**WHAT TO PRODUCE:** What the task needs is the data below, written out verbatim.

----- GIVEN DATA -----

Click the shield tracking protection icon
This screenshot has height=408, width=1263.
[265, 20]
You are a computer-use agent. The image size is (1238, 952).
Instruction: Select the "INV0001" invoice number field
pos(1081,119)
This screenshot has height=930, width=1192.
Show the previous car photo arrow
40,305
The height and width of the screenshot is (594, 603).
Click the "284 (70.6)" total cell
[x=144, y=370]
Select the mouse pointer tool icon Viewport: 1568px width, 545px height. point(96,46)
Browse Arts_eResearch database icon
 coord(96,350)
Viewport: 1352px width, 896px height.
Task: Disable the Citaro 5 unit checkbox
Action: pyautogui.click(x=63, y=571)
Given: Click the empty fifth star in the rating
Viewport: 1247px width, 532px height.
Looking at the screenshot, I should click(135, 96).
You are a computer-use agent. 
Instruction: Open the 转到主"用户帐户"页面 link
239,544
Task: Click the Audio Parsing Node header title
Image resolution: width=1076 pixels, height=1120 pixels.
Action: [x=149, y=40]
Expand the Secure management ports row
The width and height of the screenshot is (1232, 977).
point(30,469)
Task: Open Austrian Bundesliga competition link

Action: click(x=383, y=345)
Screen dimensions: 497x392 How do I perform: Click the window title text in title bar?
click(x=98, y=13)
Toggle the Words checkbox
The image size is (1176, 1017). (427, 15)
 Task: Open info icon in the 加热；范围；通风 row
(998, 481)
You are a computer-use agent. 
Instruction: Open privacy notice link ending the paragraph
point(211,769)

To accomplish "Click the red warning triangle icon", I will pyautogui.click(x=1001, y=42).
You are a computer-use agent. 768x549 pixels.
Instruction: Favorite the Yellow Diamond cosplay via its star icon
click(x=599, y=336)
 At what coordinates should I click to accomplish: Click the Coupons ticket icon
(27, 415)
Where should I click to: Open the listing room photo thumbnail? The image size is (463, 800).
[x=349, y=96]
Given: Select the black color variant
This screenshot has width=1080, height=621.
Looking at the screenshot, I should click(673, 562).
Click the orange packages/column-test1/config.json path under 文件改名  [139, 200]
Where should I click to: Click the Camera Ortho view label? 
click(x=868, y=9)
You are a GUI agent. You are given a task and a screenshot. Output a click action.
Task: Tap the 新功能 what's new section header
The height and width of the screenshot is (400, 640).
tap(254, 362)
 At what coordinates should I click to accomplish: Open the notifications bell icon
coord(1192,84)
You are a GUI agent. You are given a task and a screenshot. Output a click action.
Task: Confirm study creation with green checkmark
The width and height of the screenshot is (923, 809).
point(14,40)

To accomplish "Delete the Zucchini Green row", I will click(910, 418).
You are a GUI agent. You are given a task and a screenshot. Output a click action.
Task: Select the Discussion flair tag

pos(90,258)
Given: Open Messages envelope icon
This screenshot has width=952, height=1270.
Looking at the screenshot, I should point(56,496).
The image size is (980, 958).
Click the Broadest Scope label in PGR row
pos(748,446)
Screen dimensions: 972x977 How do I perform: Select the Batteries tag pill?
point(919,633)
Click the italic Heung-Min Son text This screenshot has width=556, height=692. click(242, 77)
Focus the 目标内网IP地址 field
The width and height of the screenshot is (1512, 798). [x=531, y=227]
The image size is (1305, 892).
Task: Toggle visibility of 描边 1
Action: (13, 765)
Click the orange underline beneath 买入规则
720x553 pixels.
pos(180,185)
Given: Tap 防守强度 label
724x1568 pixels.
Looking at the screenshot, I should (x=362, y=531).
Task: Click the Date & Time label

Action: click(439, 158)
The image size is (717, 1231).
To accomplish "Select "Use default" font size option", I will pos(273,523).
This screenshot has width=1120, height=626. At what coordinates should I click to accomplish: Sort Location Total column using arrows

-----

**ANSWER SPACE:**
Click the shield tracking protection icon
This screenshot has height=408, width=1263.
[265, 20]
You are a computer-use agent. The image size is (1238, 952).
Instruction: Select the "INV0001" invoice number field
pos(1081,119)
This screenshot has height=930, width=1192.
Show the previous car photo arrow
40,305
The height and width of the screenshot is (594, 603).
Click the "284 (70.6)" total cell
[x=144, y=370]
Select the mouse pointer tool icon Viewport: 1568px width, 545px height. point(96,46)
Browse Arts_eResearch database icon
 coord(96,350)
Viewport: 1352px width, 896px height.
Task: Disable the Citaro 5 unit checkbox
Action: pyautogui.click(x=63, y=571)
Given: Click the empty fifth star in the rating
Viewport: 1247px width, 532px height.
Looking at the screenshot, I should click(135, 96).
You are a computer-use agent. 
Instruction: Open the 转到主"用户帐户"页面 link
239,544
Task: Click the Audio Parsing Node header title
Image resolution: width=1076 pixels, height=1120 pixels.
Action: [x=149, y=40]
Expand the Secure management ports row
The width and height of the screenshot is (1232, 977).
point(30,469)
Task: Open Austrian Bundesliga competition link

Action: click(x=383, y=345)
Screen dimensions: 497x392 How do I perform: Click the window title text in title bar?
click(x=98, y=13)
Toggle the Words checkbox
The image size is (1176, 1017). (427, 15)
 Task: Open info icon in the 加热；范围；通风 row
(998, 481)
You are a computer-use agent. 
Instruction: Open privacy notice link ending the paragraph
point(211,769)

To accomplish "Click the red warning triangle icon", I will pyautogui.click(x=1001, y=42).
You are a computer-use agent. 768x549 pixels.
Instruction: Favorite the Yellow Diamond cosplay via its star icon
click(x=599, y=336)
 At what coordinates should I click to accomplish: Click the Coupons ticket icon
(27, 415)
Where should I click to: Open the listing room photo thumbnail? The image size is (463, 800).
[x=349, y=96]
Given: Select the black color variant
This screenshot has width=1080, height=621.
Looking at the screenshot, I should click(673, 562).
Click the orange packages/column-test1/config.json path under 文件改名  [139, 200]
Where should I click to: Click the Camera Ortho view label? 
click(x=868, y=9)
You are a GUI agent. You are given a task and a screenshot. Output a click action.
Task: Tap the 新功能 what's new section header
The height and width of the screenshot is (400, 640).
tap(254, 362)
 At what coordinates should I click to accomplish: Open the notifications bell icon
coord(1192,84)
You are a GUI agent. You are given a task and a screenshot. Output a click action.
Task: Confirm study creation with green checkmark
The width and height of the screenshot is (923, 809).
point(14,40)

To accomplish "Delete the Zucchini Green row", I will click(910, 418).
You are a GUI agent. You are given a task and a screenshot. Output a click action.
Task: Select the Discussion flair tag

pos(90,258)
Given: Open Messages envelope icon
This screenshot has width=952, height=1270.
Looking at the screenshot, I should point(56,496).
The image size is (980, 958).
Click the Broadest Scope label in PGR row
pos(748,446)
Screen dimensions: 972x977 How do I perform: Select the Batteries tag pill?
point(919,633)
Click the italic Heung-Min Son text This screenshot has width=556, height=692. click(242, 77)
Focus the 目标内网IP地址 field
The width and height of the screenshot is (1512, 798). [x=531, y=227]
The image size is (1305, 892).
Task: Toggle visibility of 描边 1
Action: (13, 765)
Click the orange underline beneath 买入规则
720x553 pixels.
pos(180,185)
Given: Tap 防守强度 label
724x1568 pixels.
Looking at the screenshot, I should (x=362, y=531).
Task: Click the Date & Time label

Action: click(439, 158)
The image size is (717, 1231).
To accomplish "Select "Use default" font size option", I will pos(273,523).
This screenshot has width=1120, height=626. At what coordinates should I click to accomplish: Sort Location Total column using arrows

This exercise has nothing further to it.